1) Verify that Alice is the legitimate signer of the messages using Alice's public key $pk_{A}$\
2) Show that the plain "textbook" version of the RSA signature scheme is insecure by forging a new signature $\sigma_{new}$ for a message $m_{new}$ different from $m_1$ and $m_2$.

![image.png](attachment:204dac68-7026-468c-b4ad-b5a115e2be3d.png)

In [26]:
def verify(m, sig, pk_A, n):

    m_decoded = power_mod(sig, pk_A, n) # sig**pk_A % n
    result = (m == m_decoded) # Check if equal
    
    return result

def forge(m1, m2, sig1, sig2, n):

    # your code here    
    m_new   = m1*m2 % n # Thanks to the multiplicative property of RSA, we can multiply two messages to get a new message
    sig_new = sig1*sig2 % n # Thanks to the multiplicative property of RSA, we can multiply two signatures to get a new signature
    # Both without even knowing the private key!
    
    return m_new, sig_new

In [27]:
### S A N I T Y  C H E C K S ######

# test verification
messages = [randint(1, n-1) for i in range(10)]
signatures = [sign(k_priv, messages[i], n) for i in range(10)]
assert all([verify(messages[i], signatures[i], k_pub, n) for i in range(10)]), 'Some valid message-signature pair was rejected by the verification function'
assert not any([verify(messages[i], signatures[i]+1 % n, k_pub, n) for i in range(10)]), 'Some invalid message-signature pair was accepted by the verification function'

# test forgery
t_m1 = randint(1, n-1)
t_m2 = randint(1, n-1)

t_sig1 = sign(k_priv, t_m1, n)
t_sig2 = sign(k_priv, t_m2, n)

f_m, f_s = forge(t_m1, t_m2, t_sig1, t_sig2, n)
assert power_mod(f_s, k_pub, n) == f_m, 'Bob was not convinced by your forged message-signature pair'
print('Bob was convinced by your forgery!')

3
Bob was convinced by your forgery!


## Questions
**Key Point 5)** In practice, one would not sign the message, but a hash of the message. Why is this beneficial? Why is it secure?

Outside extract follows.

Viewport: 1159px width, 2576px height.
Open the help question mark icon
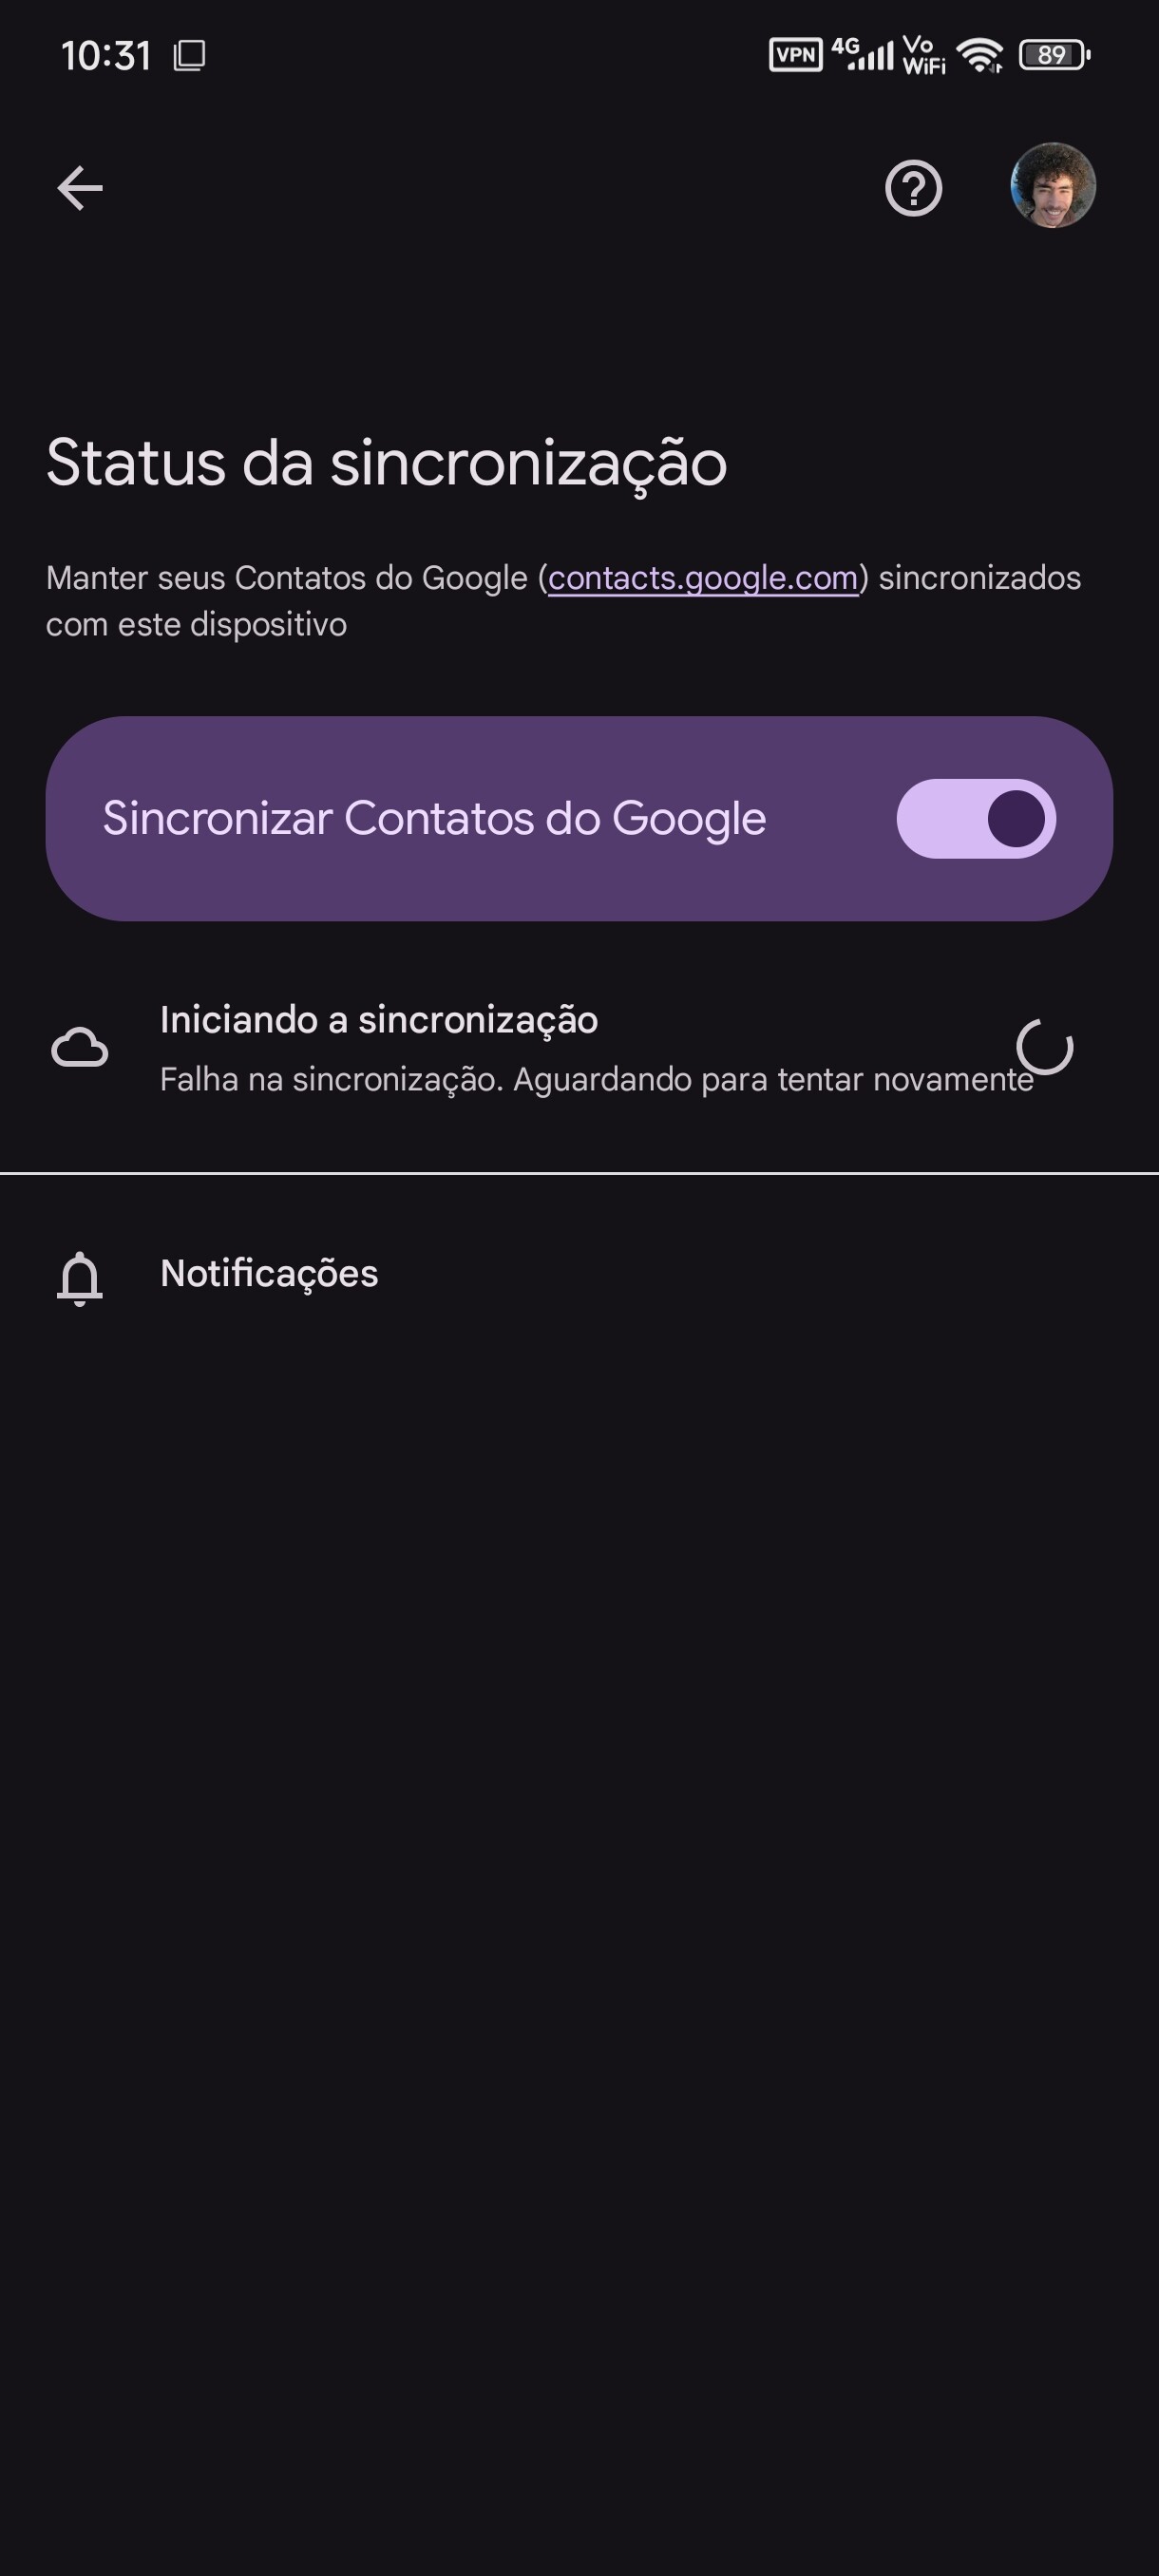[913, 188]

$\rightarrow$ It is always more efficient to sign smaller message (i.e. the hash) rather than a larger original message. Also, given a hash value, it is computationally infeasible to find the original input message, which ensures that an attacker cannot derive the original message from the hash. Any change in the message (even a single bit) will result in a completely different hash, ensuring that any alteration to the message can be detected. It is also computationally infeasible to find 2 different messages that produce the same hash. Finally, by signing the hash, you ensure that the message has not been altered, as otherwise the hash would change, making the signature invalid

**Key Point 6)** Which property of RSA allows the forgery? How can this be avoided using padding?

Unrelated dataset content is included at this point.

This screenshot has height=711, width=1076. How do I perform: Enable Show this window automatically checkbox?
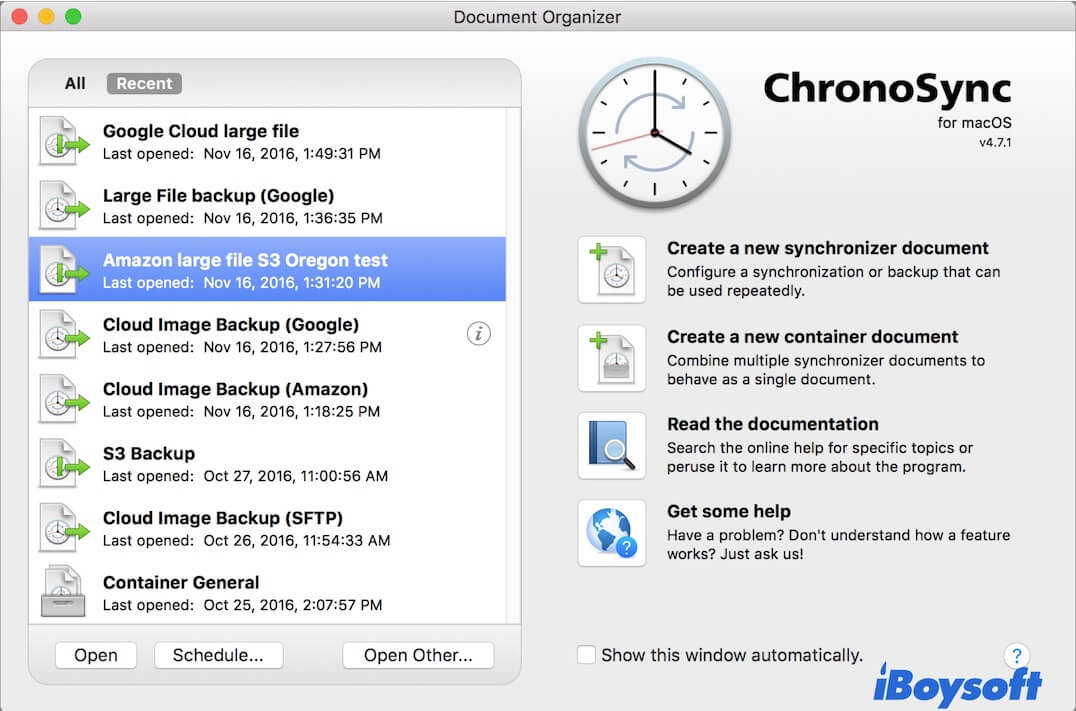(586, 655)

-> The property of RSA that allows for forgery is its multiplicative property. $$\text{RSA}(m_1 \times m_2) = \text{RSA}(m_1) \times \text{RSA}(m_2) \,\, \text{mod} \,\, n$$ This means that if an attacker can produce a valid signature without knowing the original message.

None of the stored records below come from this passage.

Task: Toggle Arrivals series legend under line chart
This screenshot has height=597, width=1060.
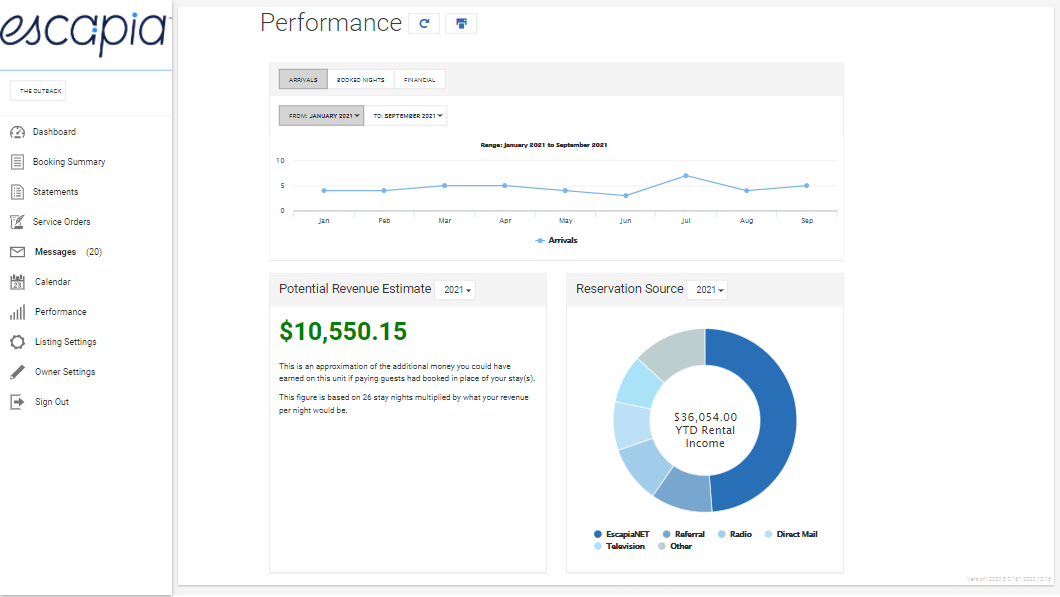Action: (x=556, y=240)
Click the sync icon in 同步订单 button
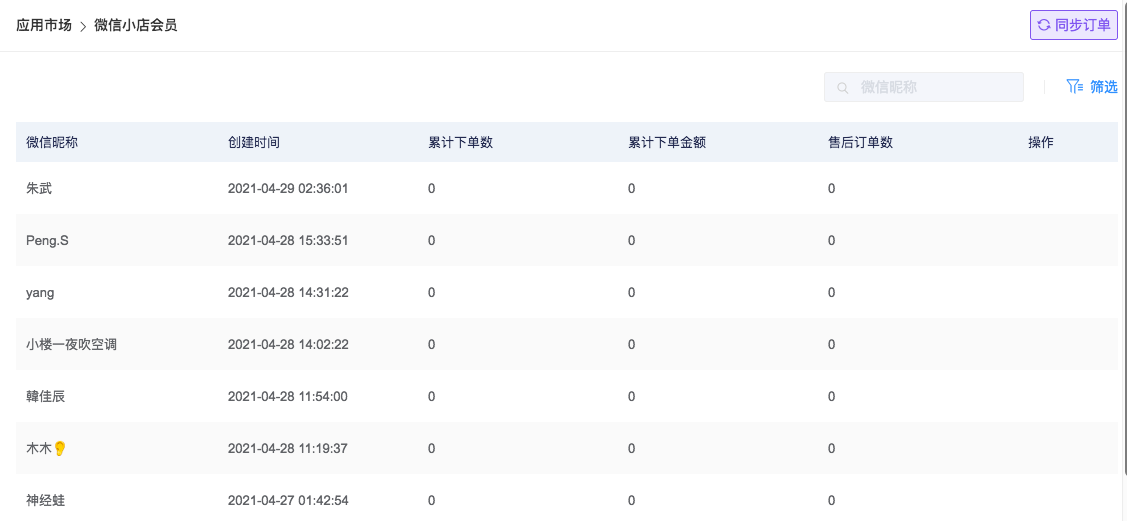This screenshot has width=1127, height=521. [1044, 25]
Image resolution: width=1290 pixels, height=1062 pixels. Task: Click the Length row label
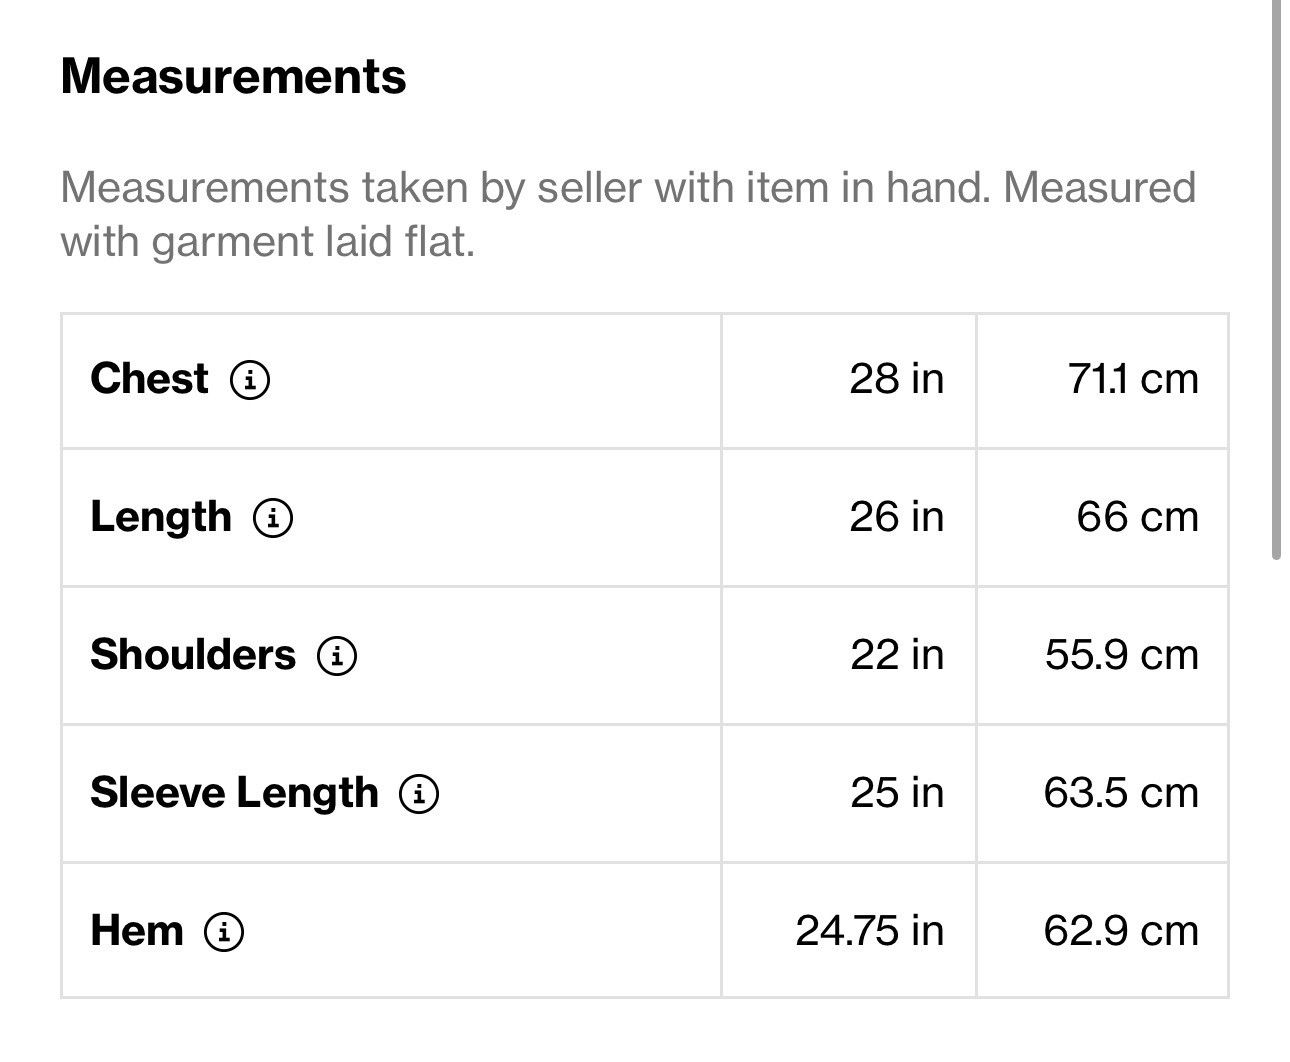pyautogui.click(x=160, y=517)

To counteract this, padding can be used to ensure that the messages being signed or encrypted have a specific structure, making it harder to manipulate them in a way that would exploit this intrinsic vulnerability. By introducing randomness via padding, we can ensure that even if the same message is encrypted or signed, the output will be different each time. One commonly used padding scheme is $\text{PKCS\#1 v1.5 Padding}$, where a string of random bytes are added to the message before encryption or signing. The padded message has a specific format, which must be validated during decryption or verification. 

Another padding scheme could be $\text{Optimal Asymmetric Encryption Padding}$, which uses a combination of hash functions and a mask generating function to pad the message. This ensure the final padded message has high entropy, making it difficult for an attacker to guess or manipulate the message.